Agevolazioni aziendali

Smart&Start, cambiano le regole per le startup innovative

Il provvedimento amplia i beneficiari, modifica il tutoraggio e conferma l’operatività dello sportello Invitalia.

Smart&Start, cambiano le regole per le startup innovative

Smart&Start Italia cambia disciplina con il decreto del Ministero delle Imprese e del Made in Italy datato 13 luglio 2026. Il provvedimento, pubblicato sul sito del MIMIT il 2 settembre, aggiorna l’incentivo destinato alla nascita e allo sviluppo delle startup innovative. Tra le novità figura anche il rispetto degli obblighi assicurativi contro i danni provocati da calamità naturali ed eventi catastrofali. Al 10 settembre, tuttavia, il Ministero segnalava che il comunicato relativo al decreto era ancora in corso di pubblicazione nella Gazzetta Ufficiale.

La revisione adegua la misura alla nuova definizione di startup innovativa introdotta dalla legge 16 dicembre 2024, n. 193. La platea indicata dal MIMIT comprende ora startup innovative classificabili come micro, piccole o medie imprese, in possesso dei requisiti previsti dall’articolo 25 del decreto-legge 179/2012, come modificato dalla normativa più recente. Diventa quindi necessario verificare non solo l’età della società, ma anche il mantenimento dello status di startup innovativa e l’iscrizione nella sezione speciale del Registro delle imprese.

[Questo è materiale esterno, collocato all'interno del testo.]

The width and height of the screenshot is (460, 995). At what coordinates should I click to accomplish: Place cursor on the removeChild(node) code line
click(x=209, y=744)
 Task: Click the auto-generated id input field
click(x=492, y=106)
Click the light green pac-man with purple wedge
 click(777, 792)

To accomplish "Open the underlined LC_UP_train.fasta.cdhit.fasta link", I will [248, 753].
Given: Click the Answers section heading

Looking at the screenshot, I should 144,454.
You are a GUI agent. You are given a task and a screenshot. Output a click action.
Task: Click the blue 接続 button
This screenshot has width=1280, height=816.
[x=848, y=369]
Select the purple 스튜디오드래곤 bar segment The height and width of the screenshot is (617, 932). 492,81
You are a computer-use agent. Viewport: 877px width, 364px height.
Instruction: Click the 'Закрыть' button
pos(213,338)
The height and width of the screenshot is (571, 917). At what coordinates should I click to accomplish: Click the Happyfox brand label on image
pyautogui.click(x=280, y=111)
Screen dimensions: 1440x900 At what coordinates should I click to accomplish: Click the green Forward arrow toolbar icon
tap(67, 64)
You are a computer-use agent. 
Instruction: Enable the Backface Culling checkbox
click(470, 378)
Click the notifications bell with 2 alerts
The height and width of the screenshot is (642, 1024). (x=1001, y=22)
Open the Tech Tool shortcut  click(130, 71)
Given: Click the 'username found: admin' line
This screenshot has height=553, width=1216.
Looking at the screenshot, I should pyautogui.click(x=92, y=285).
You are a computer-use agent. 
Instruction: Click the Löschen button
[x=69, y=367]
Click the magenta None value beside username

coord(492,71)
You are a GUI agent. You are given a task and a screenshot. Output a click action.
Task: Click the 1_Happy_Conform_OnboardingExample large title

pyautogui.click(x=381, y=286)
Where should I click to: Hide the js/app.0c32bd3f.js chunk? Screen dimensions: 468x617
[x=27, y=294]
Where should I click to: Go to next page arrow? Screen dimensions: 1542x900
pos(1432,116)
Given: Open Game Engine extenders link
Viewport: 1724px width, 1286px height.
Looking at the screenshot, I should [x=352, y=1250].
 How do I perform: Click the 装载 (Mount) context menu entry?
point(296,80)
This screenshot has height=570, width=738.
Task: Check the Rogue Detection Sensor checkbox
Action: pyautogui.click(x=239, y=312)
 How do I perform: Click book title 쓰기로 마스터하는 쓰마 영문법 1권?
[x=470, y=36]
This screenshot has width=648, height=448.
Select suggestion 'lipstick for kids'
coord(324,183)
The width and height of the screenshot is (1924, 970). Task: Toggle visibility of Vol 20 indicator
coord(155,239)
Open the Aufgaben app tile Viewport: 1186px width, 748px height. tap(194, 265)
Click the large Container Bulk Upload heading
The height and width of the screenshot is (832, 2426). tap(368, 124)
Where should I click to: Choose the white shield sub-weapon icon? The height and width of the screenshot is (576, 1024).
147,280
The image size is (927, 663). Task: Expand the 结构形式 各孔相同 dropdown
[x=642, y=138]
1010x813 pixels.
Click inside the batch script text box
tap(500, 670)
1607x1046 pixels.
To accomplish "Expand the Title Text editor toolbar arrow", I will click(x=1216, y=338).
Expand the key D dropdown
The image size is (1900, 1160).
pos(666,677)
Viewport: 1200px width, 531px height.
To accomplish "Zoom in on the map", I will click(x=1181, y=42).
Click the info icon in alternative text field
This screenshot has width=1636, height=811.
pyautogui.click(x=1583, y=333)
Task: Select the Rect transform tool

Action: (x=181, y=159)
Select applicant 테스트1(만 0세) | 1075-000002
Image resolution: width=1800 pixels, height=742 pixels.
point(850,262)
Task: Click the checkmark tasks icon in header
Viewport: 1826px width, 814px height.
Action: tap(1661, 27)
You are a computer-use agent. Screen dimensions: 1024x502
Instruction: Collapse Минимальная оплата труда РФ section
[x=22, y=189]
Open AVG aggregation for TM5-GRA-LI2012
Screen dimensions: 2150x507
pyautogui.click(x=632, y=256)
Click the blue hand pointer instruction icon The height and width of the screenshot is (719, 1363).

Tutoraggio e valutazione dei progetti

Il decreto interviene anche sui servizi di tutoraggio tecnico-gestionale. Possono accedervi le imprese costituite da non più di 36 mesi alla data della domanda, per un valore pari a 10.000 euro. In precedenza il servizio era riservato alle startup costituite da non più di 12 mesi e valeva 15.000 euro nel Mezzogiorno e 7.500 euro nel resto d’Italia.

Sono inoltre previste semplificazioni nella valutazione dei business plan. Restano centrali le competenze del team, il carattere innovativo dell’idea, la sostenibilità economico-finanziaria e la fattibilità tecnologica e operativa. Sono previste premialità per i progetti sviluppati con organismi di ricerca, incubatori, acceleratori e Digital Innovation Hub.

Il provvedimento precisa anche le condizioni per trasformare una parte del finanziamento agevolato in contributo a fondo perduto quando la startup riceve investimenti nel capitale di rischio da soggetti terzi o da soci persone fisiche. La quota convertibile può arrivare al 50% delle somme apportate, con un limite massimo pari al 50% dell’ammontare complessivo delle agevolazioni concesse.

Importi, beneficiari e modalità di domanda

Possono presentare la richiesta le startup innovative con sede legale e operativa in Italia. Sono ammesse anche persone fisiche non ancora costituite in società, purché provvedano alla costituzione entro 30 giorni dalla comunicazione di ammissione, oltre alle imprese straniere che si impegnino ad aprire una sede operativa in Italia.

I piani d’impresa devono avere un valore compreso tra 100.000 euro e 1,5 milioni e riguardare attività con contenuto tecnologico o innovativo, servizi nell’economia digitale, nell’intelligenza artificiale, nella blockchain o nell’Internet of Things, oppure la valorizzazione dei risultati della ricerca. Il finanziamento a tasso zero copre normalmente l’80% delle spese ammissibili e può salire al 90% per startup composte interamente da donne o giovani fino a 35 anni, oltre ai casi previsti per i dottori di ricerca rientrati dall’estero.

Per le startup localizzate in Abruzzo, Basilicata, Calabria, Campania, Molise, Puglia, Sardegna e Sicilia, la restituzione è limitata al 70% dell’importo concesso. Restano associate alla misura anche risorse PNRR per 10 milioni di euro riservate alle startup femminili e fondi del Programma nazionale Ricerca, Innovazione e Competitività 2021-2027.

Lo sportello resta aperto e la domanda deve essere presentata online tramite la piattaforma gestita da Invitalia. Non è indicata una scadenza unica. La piena efficacia delle modifiche dovrà però essere verificata alla luce della pubblicazione del comunicato in Gazzetta Ufficiale e dei successivi aggiornamenti applicativi del MIMIT e di Invitalia.